To learn the different AI areas the course is divided into lectures, tasks, seminars, laboratories, and quizzes.
Lectures
The online recorded lectures are introduced providing a summary of the recorded lectures that are provided via Canvas.
The summary lectures together with the recorded lectures give a complete view of the different areas. The summary lecture only provides an insight into a particular area, whereas the recorded lectures provide more details. More specifically:
The lectures present the following topics:
- Introduction to AI, vision, and future
- Searching, planning, and scheduling
- Decision-support system, expert systems, and knowledge-based systems including reasoning strategies and heuristics, software development
- Software agents, intelligent agents, and multi-agent systems
- Machine learning
- Neural networks and deep learning
- Natural language processing
Tasks (Pass / Fail)
For each AI topic, see lectures above, there is a task of writing a short description of the AI area and providing five questions together with answers.
Seminars
The seminars follow the lectures. During the seminars, the current AI area is discussed with techniques and problems. Also, the questions and answers, that the students have provided for the task of the AI area, are discussed. The lectures, seminars with questions, answers, and tasks shall prepare the students for the quizzes. For tasks and quizzes, see below.
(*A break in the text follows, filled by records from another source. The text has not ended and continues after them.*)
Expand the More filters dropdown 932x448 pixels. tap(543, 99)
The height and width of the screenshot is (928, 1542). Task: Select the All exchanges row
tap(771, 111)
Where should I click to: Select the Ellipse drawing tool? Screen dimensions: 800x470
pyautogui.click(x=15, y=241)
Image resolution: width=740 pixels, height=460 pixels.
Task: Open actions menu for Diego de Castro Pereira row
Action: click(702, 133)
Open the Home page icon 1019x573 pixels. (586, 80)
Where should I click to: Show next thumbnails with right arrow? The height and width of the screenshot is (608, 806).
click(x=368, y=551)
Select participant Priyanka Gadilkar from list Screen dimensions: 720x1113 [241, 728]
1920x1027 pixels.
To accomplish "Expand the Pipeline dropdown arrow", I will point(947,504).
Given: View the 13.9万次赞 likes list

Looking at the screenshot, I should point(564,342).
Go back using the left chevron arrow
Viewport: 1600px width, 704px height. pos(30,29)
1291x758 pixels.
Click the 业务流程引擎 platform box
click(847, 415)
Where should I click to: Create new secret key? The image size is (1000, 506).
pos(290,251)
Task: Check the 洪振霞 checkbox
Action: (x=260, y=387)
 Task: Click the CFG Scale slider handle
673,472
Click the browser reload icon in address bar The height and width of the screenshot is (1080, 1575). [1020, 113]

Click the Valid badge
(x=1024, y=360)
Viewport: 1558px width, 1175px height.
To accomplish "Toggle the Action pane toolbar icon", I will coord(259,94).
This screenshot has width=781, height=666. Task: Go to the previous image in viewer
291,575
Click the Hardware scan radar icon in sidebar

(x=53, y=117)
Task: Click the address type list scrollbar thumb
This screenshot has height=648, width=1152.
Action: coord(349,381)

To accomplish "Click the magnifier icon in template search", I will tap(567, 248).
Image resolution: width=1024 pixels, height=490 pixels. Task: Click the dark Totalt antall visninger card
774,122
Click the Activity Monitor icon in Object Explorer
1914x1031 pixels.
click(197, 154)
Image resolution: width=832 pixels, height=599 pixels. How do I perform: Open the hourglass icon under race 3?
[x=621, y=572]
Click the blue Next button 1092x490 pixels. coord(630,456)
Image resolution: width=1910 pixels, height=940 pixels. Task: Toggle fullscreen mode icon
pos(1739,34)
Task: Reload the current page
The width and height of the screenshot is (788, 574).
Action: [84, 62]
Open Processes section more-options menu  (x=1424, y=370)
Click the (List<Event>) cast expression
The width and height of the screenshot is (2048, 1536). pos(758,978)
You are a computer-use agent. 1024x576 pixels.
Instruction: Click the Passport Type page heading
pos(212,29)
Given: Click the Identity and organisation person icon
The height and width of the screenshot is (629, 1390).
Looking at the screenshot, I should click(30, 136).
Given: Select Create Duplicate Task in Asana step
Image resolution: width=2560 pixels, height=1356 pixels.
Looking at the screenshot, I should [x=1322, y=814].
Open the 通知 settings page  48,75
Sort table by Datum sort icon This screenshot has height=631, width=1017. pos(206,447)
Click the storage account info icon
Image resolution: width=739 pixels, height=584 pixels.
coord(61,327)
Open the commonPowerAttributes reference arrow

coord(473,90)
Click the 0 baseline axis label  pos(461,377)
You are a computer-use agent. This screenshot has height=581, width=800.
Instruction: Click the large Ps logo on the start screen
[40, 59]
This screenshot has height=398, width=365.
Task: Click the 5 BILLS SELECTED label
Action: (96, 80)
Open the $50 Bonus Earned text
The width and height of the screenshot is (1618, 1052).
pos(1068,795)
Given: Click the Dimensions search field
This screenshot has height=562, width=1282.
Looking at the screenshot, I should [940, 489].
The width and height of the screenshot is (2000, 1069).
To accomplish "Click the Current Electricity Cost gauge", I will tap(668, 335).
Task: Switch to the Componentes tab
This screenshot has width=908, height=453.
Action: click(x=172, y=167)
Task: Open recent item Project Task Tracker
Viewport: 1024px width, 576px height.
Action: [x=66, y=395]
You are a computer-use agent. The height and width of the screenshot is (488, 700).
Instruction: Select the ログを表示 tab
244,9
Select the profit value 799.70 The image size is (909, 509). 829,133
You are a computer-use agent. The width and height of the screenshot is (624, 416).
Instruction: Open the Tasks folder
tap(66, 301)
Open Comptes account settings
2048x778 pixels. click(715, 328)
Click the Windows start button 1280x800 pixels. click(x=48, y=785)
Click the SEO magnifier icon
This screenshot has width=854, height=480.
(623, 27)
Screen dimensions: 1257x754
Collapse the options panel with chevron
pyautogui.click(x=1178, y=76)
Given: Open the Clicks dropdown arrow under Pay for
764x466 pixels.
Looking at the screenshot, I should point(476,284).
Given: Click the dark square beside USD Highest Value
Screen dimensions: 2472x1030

Laboratories (Pass / Fail)
The laboratory consists of practical programming tasks. These tasks are for imparting theoretical knowledge.
Quizzes (Pass / Fail)
Online quizzes are provided for each topic. The two quizzed contain:
1) closed-questions with answer alternatives and
2) one open question.
The open question can only be answered after the closed questions are correctly answered. The number of tests for the 1) closed-questions with answer alternatives is unlimited whereas the 2) one open question can only be answered once.
- Correct answers on both quizzes lead to a pass on this part.
- A failure in any of the quizzes lead to fail on this part and requires to retake this part during the written exam.*)
*) To clarify this part: the written exam includes one part where questions about the different AI topics are asked (that is the AI topics presented during the course), see the topics in the lecture section above.
The student only needs to take the questions for the AI topics that failed during the course. When this is done, the student will receive the grade E. However, to get a higher grade the second part of the written exam must be taken, for more information see the written exam below.
Written Exam (A-F)
The written exam includes two parts:
- the first part with all the AI topics that are presented during the course, see lectures above. The part is graded with a pass or fail and gives an E on the written exam. Observe that this part only needs to be taken, if and only if, any, some, or all of the quizzes for the different AI tasks failed. The students only take the questions that correspond to the failed quizzes.
- the second part is about an AI problem to be solved. The solution is to provide and, in detail, describe the select AI technique and tool(s), that must be correct for solving the particular AI problem.